The state claims the second-highest number of organic farms, after only California, according to the U.S. Department of Agriculture. In 2008, the most recent year available, it was No. 1 in organic dairy farms.
“I joke that I’m a blue-sky salesman, telling people how organics are great, you should go organic,” said George Siemon, chief executive officer of Organic Valley. “That’s one thing, but when their neighbor does it — and it works — it’s a whole other conversation.”
Few row crops here
The state’s organic past is part hills, part happenstance.
Organic farms are clustered in the state’s southwest, census maps show, particularly the Driftless Region, an area that escaped being flattened by glaciers. Those dramatic hills make the land “less conducive to conventional farming” and row crops, said Erin Silva, associate director of the Center for Integrated Agricultural Systems at the University of Wisconsin.
The region “has a history of small farms and grazing, which are cornerstones of organic practices,” she said.
Each small city seems to have an organic operation bigger than its population might suggest. Viroqua, population 4,362, sustains the expanding Viroqua Food Co-op, which had $5.5 million in sales in 2011, and the Midwest Organic Services Association, a nonprofit that certifies more than 550 organic dairies across the country.
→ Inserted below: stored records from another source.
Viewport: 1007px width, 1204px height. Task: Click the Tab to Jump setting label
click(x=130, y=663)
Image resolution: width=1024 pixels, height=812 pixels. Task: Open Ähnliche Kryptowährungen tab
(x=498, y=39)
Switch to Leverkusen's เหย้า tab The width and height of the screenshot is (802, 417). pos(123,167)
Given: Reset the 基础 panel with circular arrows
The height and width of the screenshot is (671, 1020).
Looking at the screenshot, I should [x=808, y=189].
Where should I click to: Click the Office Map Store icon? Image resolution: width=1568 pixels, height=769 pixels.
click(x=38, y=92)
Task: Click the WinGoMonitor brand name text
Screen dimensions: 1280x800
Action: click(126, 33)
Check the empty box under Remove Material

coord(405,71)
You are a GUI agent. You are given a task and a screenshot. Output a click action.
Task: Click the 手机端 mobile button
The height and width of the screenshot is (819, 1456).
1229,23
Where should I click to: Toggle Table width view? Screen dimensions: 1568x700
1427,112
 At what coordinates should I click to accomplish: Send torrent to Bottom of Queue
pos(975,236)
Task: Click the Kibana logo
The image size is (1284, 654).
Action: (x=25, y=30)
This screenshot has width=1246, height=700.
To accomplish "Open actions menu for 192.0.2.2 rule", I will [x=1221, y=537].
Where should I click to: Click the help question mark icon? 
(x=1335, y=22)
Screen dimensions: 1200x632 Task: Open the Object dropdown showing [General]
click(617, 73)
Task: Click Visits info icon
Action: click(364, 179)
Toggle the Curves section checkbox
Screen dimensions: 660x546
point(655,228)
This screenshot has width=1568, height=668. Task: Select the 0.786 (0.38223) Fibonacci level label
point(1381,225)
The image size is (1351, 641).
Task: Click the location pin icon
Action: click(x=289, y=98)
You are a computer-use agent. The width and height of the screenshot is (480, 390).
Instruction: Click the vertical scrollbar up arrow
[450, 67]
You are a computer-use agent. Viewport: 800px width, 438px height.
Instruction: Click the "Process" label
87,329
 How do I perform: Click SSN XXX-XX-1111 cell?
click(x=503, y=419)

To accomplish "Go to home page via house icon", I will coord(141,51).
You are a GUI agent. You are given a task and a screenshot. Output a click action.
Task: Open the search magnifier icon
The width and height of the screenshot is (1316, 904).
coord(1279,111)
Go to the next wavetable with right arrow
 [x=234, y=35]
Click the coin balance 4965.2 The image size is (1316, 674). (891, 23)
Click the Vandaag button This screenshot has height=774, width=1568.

Spring Valley, pop. 1,352, is home to the Midwest Organic and Sustainable Education Service, which draws thousands to its annual conferences. In Westby, pop. 2,200, the century-old Westby Cooperative Creamery started offering organic options in 2011.
Then there’s Organic Valley, the world’s largest organic cooperative, which has grown up in La Farge, pop. 746.
“There was no magic to La Farge,” Siemon said. Just an old creamery for sale. Soon, the cooperative was renting out “every little hole in the wall in town here,” he said Now, its headquarters — with modern, angular wings anchored by a red, barn-shaped center — sits on a hill above town, flanked by solar panels.
The farmer-owned cooperative started in 1988 with 57 farmers. By 2012, it counted more than 1,800 farmers in 35 states and three Canadian provinces. Southwest Wisconsin accounts for 324 of those.
From the beginning, Organic Valley’s mission has been about more than organics, Siemon said over salad and bread pudding in the headquarters cafeteria. “It was also about how to make family farms viable.”